Joseph T. French

Building an AI-Ready Financial Intelligence Platform on LadybugDB

I started building RoboSystems on Neo4j. It's what I knew, and the Cypher query language was a natural fit for the financial knowledge graphs I was constructing. The prototype worked. Then I did the math on what it would actually cost to run in production, and more importantly, what it would cost my users.

RoboSystems is an open-source financial data platform. The whole point is that companies can fork it and deploy it in their own AWS account, owning their own data. I couldn't build that on top of a database that required an enterprise license to run at scale.
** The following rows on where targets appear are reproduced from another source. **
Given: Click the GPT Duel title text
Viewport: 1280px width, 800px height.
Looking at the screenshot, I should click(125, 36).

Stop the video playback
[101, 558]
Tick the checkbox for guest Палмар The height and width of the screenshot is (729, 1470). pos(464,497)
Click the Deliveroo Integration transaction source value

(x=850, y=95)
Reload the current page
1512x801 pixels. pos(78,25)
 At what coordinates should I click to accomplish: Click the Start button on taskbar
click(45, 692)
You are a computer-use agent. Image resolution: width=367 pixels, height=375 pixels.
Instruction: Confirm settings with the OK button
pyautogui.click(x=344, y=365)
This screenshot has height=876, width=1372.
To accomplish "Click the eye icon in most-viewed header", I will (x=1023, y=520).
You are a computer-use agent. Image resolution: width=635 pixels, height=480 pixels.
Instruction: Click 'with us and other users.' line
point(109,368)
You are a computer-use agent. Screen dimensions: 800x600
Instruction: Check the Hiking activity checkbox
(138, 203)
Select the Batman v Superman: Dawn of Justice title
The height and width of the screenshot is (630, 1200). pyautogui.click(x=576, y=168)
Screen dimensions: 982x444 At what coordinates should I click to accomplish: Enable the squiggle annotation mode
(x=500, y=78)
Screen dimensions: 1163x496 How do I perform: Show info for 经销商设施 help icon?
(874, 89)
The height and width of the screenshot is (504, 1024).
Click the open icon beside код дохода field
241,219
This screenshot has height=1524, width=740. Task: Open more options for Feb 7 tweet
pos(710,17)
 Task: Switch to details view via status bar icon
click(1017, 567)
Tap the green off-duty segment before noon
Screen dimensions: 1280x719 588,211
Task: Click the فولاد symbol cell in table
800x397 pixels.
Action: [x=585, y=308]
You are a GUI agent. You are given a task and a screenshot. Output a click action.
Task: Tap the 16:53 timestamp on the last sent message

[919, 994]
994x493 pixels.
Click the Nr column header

Neo4j Community Edition has hard limits that make it impractical for production workloads, and Neo4j Enterprise would mean passing a significant licensing toll on every user who deploys the platform. That's fundamentally incompatible with building open-source infrastructure.

So I migrated to Kuzu, an embedded graph database that supported Cypher and seemed like the right fit. I spent a few months rebuilding the graph layer on Kuzu. Then, less than a week after I open-sourced RoboSystems, Apple acquired Kuzu and the open-source project was shut down suddenly without warning. I was stuck for about a month with no viable option. I needed something embeddable, something that spoke Cypher, something that could handle hundreds of millions of nodes on a single instance without a cluster, and something with a license that wouldn't create a tax on every deployment. Nothing fit.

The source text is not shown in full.